Stadium to let 4,000 fans attend match in covid-secure trial event this weekend
VolkerFitzpatrick is racing to finish paving at a £39m main entrance upgrade at Wembley Stadium ahead of this Sunday’s FA Cup semi-final.
Around 4,000 fans will use the Olympic steps for the first time this weekend.
It is first time the stadium will open its doors to the public in more than a year for the 6.30pm showdown between Leicester and Southampton.
But the granite paving for the public realm square at the foot of the steps is still yet to be laid, with scheme’s main contractor VolkerFitzpatrick setting a Saturday lunchtime deadline to get the job finished.
The steps are the latest phase of developer Quintain’s £3bn transformation of Wembley Park, the 85-acre neighbourhood immediately surrounding the stadium.
Despite the tight schedule, the Quintain’s head of master planning and design Julian Tollast said staff working at the stadium were used to working at speed to get the site ready for spectators ahead of match days.
“This is the speed they have to work at,” he said. “We would know that there was a game on Saturday, and on Friday you’d start to see the whole thing getting tidied up and tarmac lorries coming in, almost like somebody was clearing the living room furniture out for a big party.”
He added: “Once all the setting out is done and all the edges are done, the rate that the paving goes down is actually quite impressive.”

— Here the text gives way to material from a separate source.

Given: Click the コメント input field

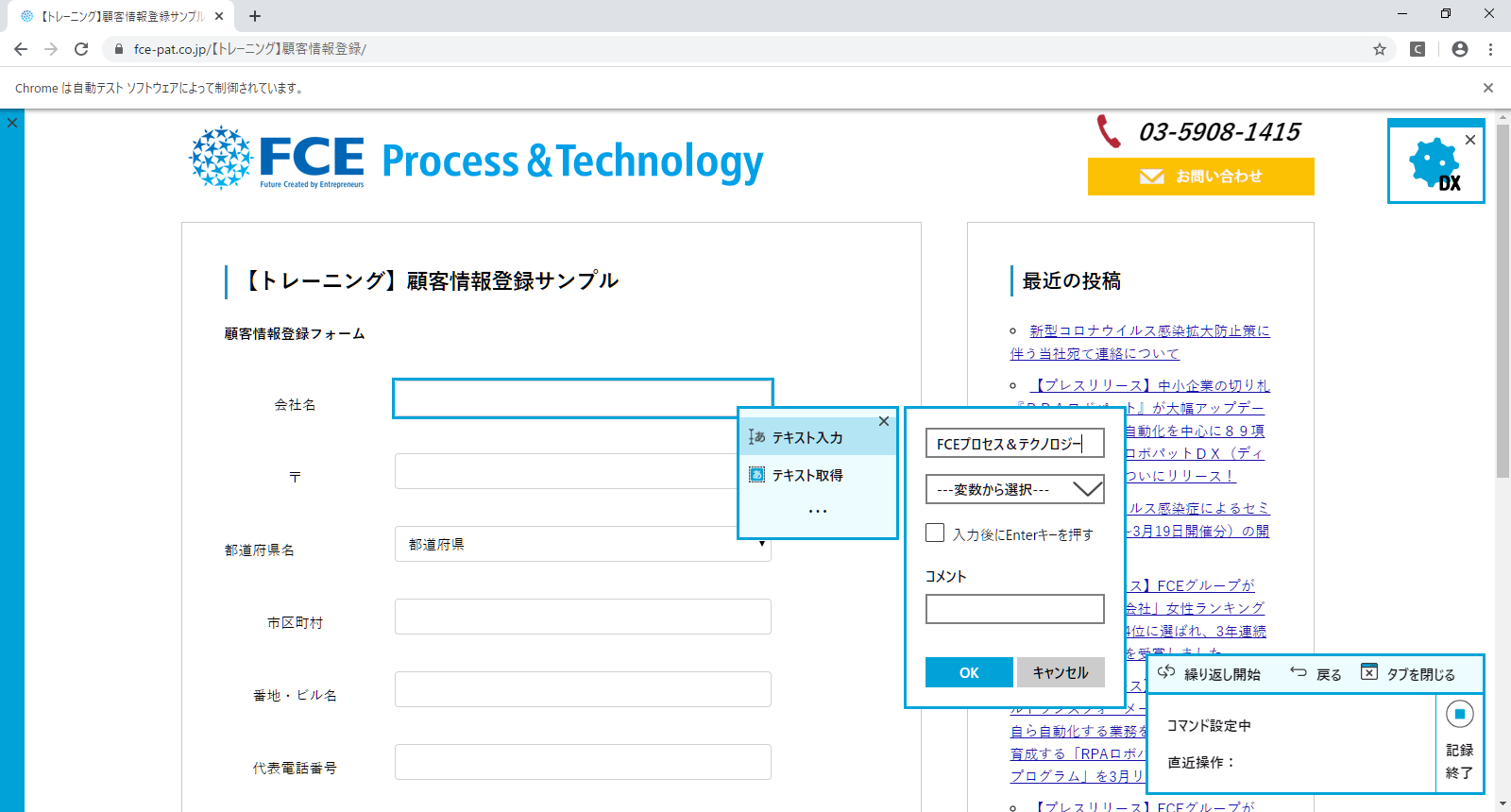Looking at the screenshot, I should [1014, 609].

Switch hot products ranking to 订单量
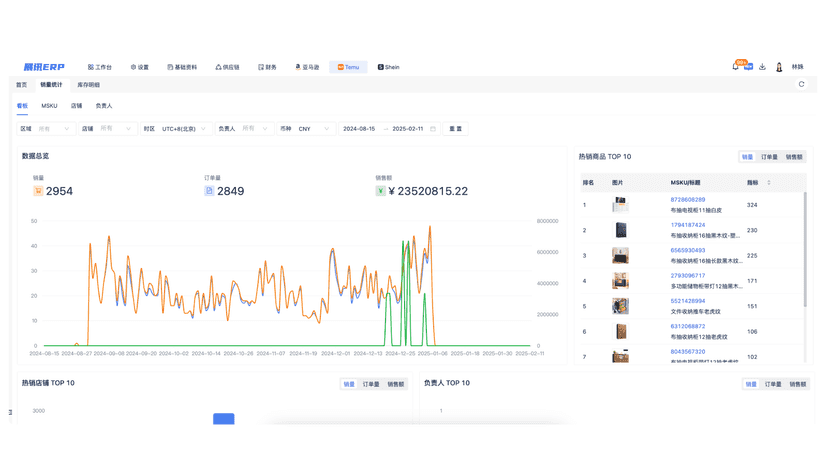coord(769,157)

The other semi-final match between Chelsea and current frontrunners Manchester City will take place behind closed doors on Saturday.
Another 4,000 fans will be allowed into the stadium to watch the Carabao cup final between Tottenham Hotspur and Manchester City on 25 April, with 21,000 expected to be able to attend the FA Cup final on 15 May.
The original 1970s Pell Frischmann-designed ramps which were demolished to make way for the new steps survived Foster & Partners and Populous’ 2007 overhaul of the site, which was built by Multiplex.
But Brent council, which co-funded the new steps, included a condition in the masterplan for the removal of the ramps after the coach park they were designed to carry visitors over was moved to a new site.
The ramps were also too steep for modern disability standards, prompting the inclusion of four new lifts as part of the steps project to improve access for disabled visitors.
Quintain chief executive James Saunders said demolishing the ramps was an easy decision.
“It’s been a plan 18 years in the making so no sentimentality at all,” he said. “The pedway is a relic from the old stadium and it had no utility outside of stadium days when it was an efficient way of moving people into the stadium.
“What we’ve created here is something for ordinary people to use every single day, for people to sit on and take in the views.”
The project is one of the last designed by architect Dixon Jones, which was wound up in October last year with vPPR taking over the job.
Key Dixon Jones staff, including lead architect Anthony Charnley, joined vPPR following the liquidation of the former practice, which was best known for designing major public projects including the Royal Opera House.